Executed on cream laid paper and hinged to the mount at the reverse of the top two corners. There is some faint discolouration to the edges due to a previous mount, and some further discolouration to the extreme edges of the corners. This work is in very good condition. Colours: Overall fairly accurate in the printed catalogue illustration, although the ink is a stronger brown and less warm in the original.
"In response to your inquiry, we are pleased to provide you with a general report of the condition of the property described above. Since we are not professional conservators or restorers, we urge you to consult with a restorer or conservator of your choice who will be better able to provide a detailed, professional report. Prospective buyers should inspect each lot to satisfy themselves as to condition and must understand that any statement made by Sotheby's is merely a subjective, qualified opinion. Prospective buyers should also refer to any Important Notices regarding this sale, which are printed in the Sale Catalogue.
NOTWITHSTANDING THIS REPORT OR ANY DISCUSSIONS CONCERNING A LOT, ALL LOTS ARE OFFERED AND SOLD AS IS" IN ACCORDANCE WITH THE CONDITIONS OF BUSINESS PRINTED IN THE SALE CATALOGUE."

Catalogue Note

The present work is one of a group of eight ink drawings executed during the winter of 1922-23 in which Picasso returns to the enigmatic figure of the harlequin. The harlequin first appeared in his work in 1904 and became an important motif, particularly during the years from 1914 when Picasso began working in the classical style that came to define his rappel à l’ordre (fig. 1). In the present work the figure of the harlequin fills the sheet, his legs and torso dwarfing the chair and giving the sense of a large body folded within the confines of the frame.
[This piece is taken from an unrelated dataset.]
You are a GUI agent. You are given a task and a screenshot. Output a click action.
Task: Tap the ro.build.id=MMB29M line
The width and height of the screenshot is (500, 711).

The elegant lines of the body and the calm, detached gaze of the performer create a sublime image of Neoclassical grace.

Discussing Picasso’s work of the early 1920s, Josep Palau i Fabre notes: ‘The Italianism of the period is underlined, as from the end of the year, by the presence of a young harlequin or acrobat on a chair, who adopts a wide variety of postures, although his legs are always crossed and his expression invariably one of preoccupation. Who is this harlequin? What do his preoccupation and his ill-humoured poses mean? He may be a transposition or transpositions of the artist himself embodied in the harlequins and saltimbanques he may have seen at Christmas in Les Invalides or elsewhere in Paris, allowing him to camouflage his feelings, or (I should say) a single feeling expressed through different media: Indian ink, sepia, sanguine and watercolour’ (J. Palau i Fabre, op. cit., p. 354).

Michael C. Fitzgerald writes of the years 1922 and 1923 : ‘While retaining the monumental proportions of his recent compositions (but not their massive volumes), Picasso passed through portraiture to create a body of work devoted to the costumed circus performers and sentimental family groups that had been his frequent subjects before Cubism. Moreover, he adapted the saturated colors, flowing glazes, and exquisite draftsmanship he had employed to render them. In a sense these pictures close the circle on this phase of Picasso's Neoclassicism by returning to his point of departure in the spring of 1914, when he probably responded to the exhibition of his Blue and Rose paintings at the auction of the Peau de l'Ours’ (M. C. Fitzgerald, ‘The Modernist's Dilemma, Neoclassicism and the Portrayal of Olga Khokhlova’, in Picasso and Portraiture, New York, 1996, p. 322).